In December 2005, however, the Chad Parliament passed a law to scrap the “future generations” fund, increasing the amount of revenue that could be spent without approval of the oversight committee from 15% to 30%, and redefining priority sectors to include security and the military.

Robert Bates of Harvard University said that Chad’s decision to renege on its agreement was “exactly what would have been expected”. He said it is hard for people to negotiate positions unless there is a “commitment technology” that will ensure that pledges are fulfilled.

“The interesting thing here is that the World Bank behaved as if it could believe the Chadian promises,” he said.

Extracted data:
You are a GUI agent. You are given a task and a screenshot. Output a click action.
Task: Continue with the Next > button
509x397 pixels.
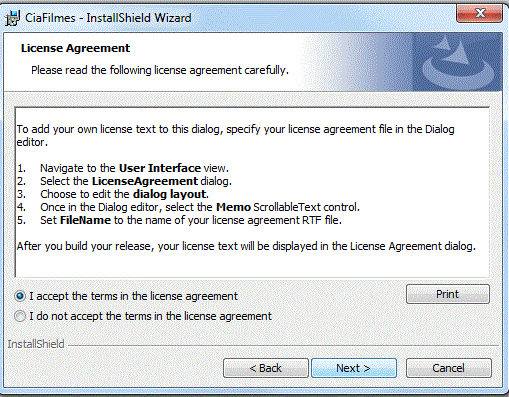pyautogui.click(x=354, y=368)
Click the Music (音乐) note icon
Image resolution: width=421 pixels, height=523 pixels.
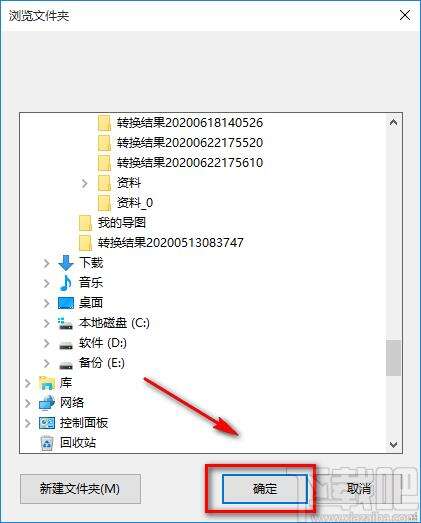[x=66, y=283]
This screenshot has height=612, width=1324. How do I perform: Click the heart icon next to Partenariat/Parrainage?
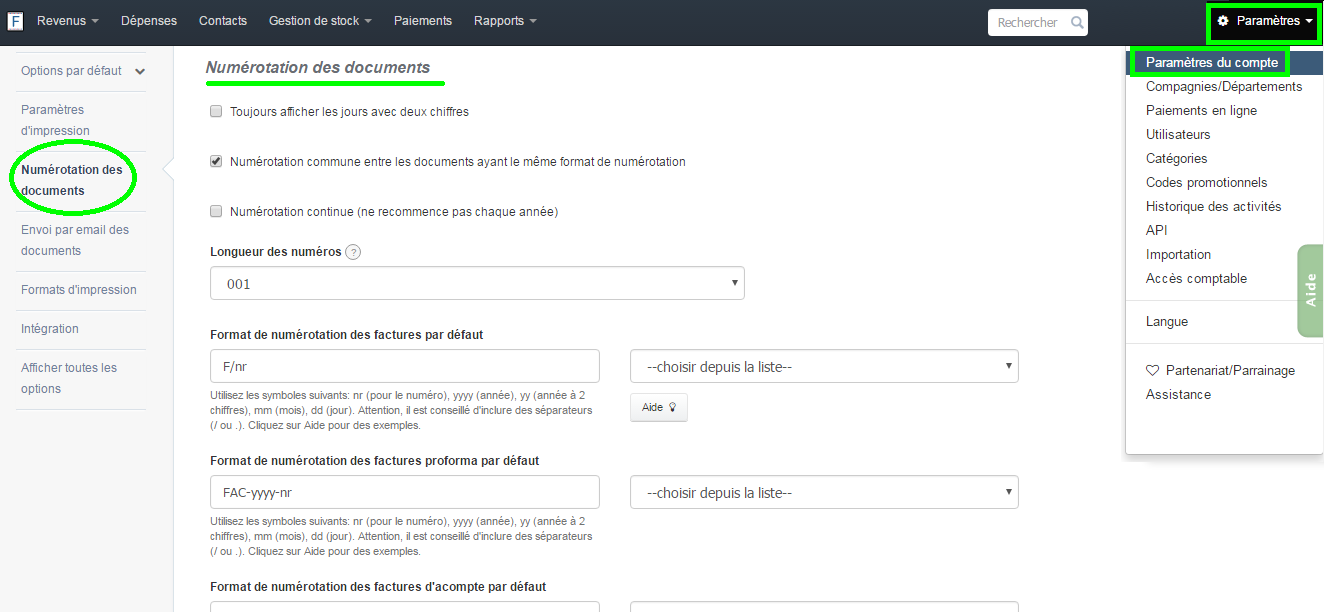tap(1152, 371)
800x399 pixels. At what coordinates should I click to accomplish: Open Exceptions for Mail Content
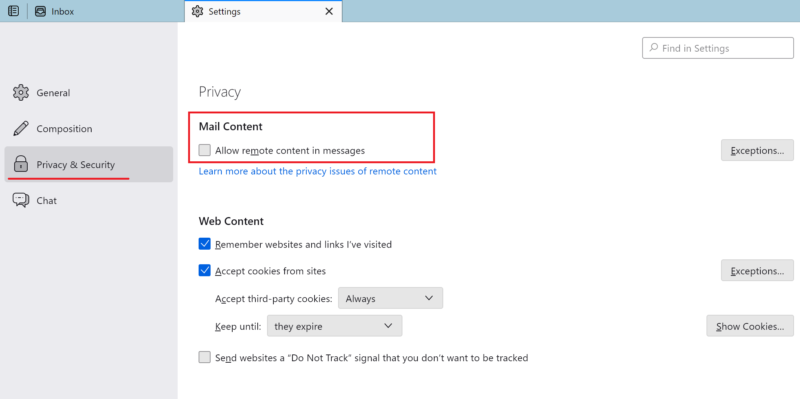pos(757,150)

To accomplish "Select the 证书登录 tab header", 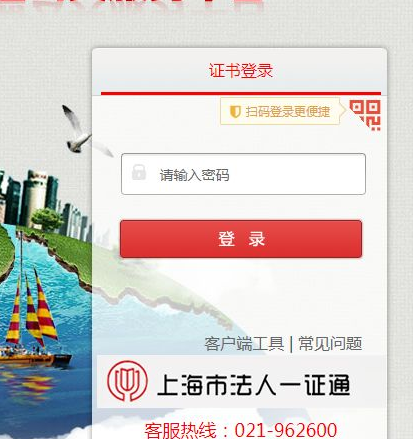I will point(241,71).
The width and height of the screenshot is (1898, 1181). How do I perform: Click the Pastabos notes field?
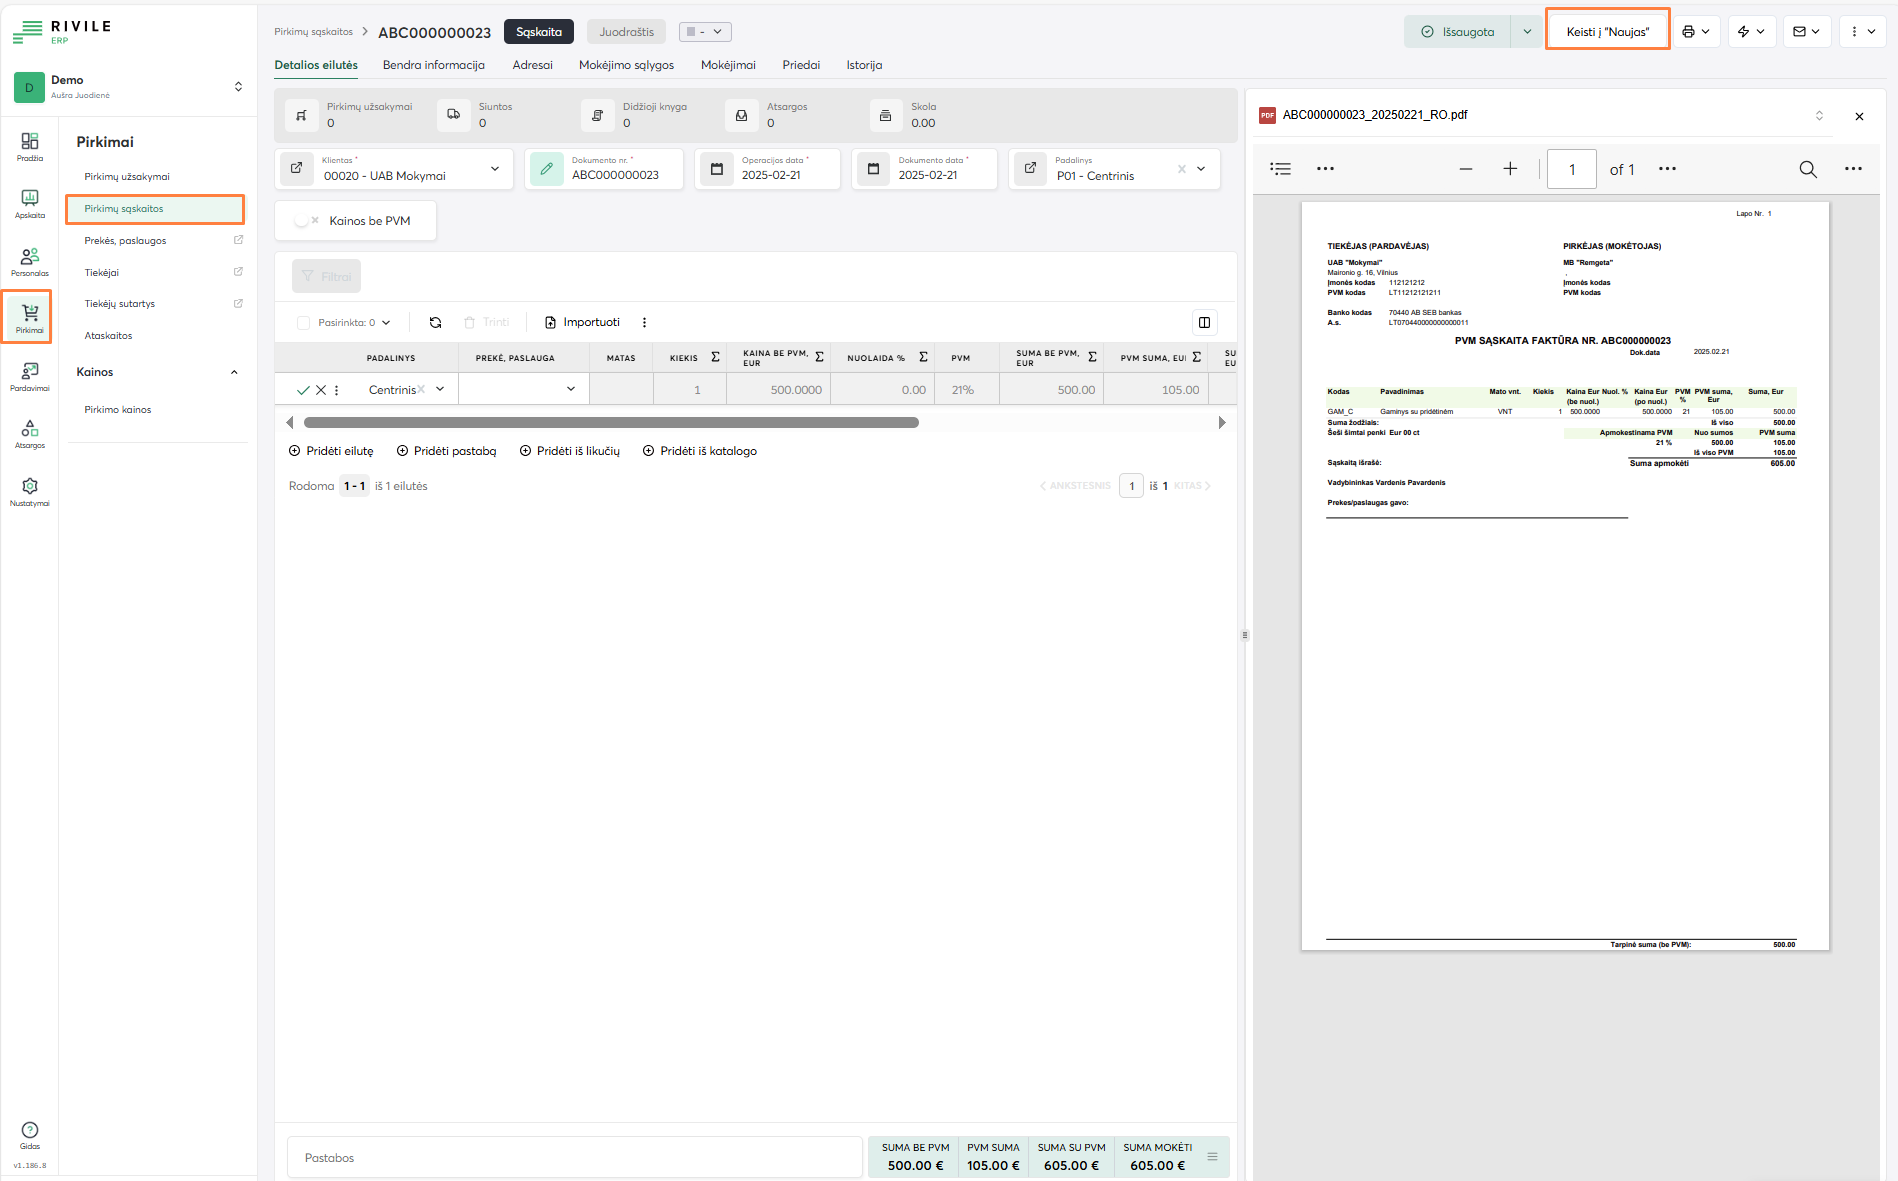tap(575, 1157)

Problems and tasks:
A – Can you sum up the excerpt on Chad's scrapped "future generations" fund in two sentences?
B – Could you extend the excerpt on Chad's scrapped "future generations" fund, starting right after its final sentence?

Task-by-task answers:
A – In December 2005, Chad's Parliament passed a law that scrapped the "future generations" fund, raised the share of revenue that could be spent without the oversight committee's approval from 15% to 30%, and redefined priority sectors to include security and the military. Robert Bates of Harvard University called this reneging "exactly what would have been expected" without a "commitment technology" to ensure pledges are fulfilled, and remarked that the World Bank behaved as if it could believe the Chadian promises.

B –
While the World Bank suspended its loans to Chad in January this year it continued to negotiate, culminating in this month’s agreement. The new deal commits Chad to spending 70% of its 2007 budget on poverty reduction and 5% of oil revenues of citizens of the oil- producing region, as well as creating a stabilisation fund for the benefit of future generations. The government has pledged to support the oversight committee and the World Bank promises to ensure that the committee has sufficient resources to fulfil its mandate. While the oil revenues bank account held $400-million in 2005, this figure was expected to climb to $1,5-billion in 2007.

The government has also committed to working with the Bank, donors and civil society to prepare a poverty reduction strategy, which will be enacted as legislation and enforceable by law.

“The agreement gives Deby breathing space and is a face-saving device for the World Bank,” said Richard Cornwell of the Institute for Security Studies, who believes the World Bank wants to prevent Chad becoming a failed state and possible terrorist haven.

Rising oil prices may have encouraged Deby to renegotiate a deal with the bank, said Timothy Othieno of the Institute for Global Dialogue.

“The agreement is a major step forward it if is actually realised,” he said.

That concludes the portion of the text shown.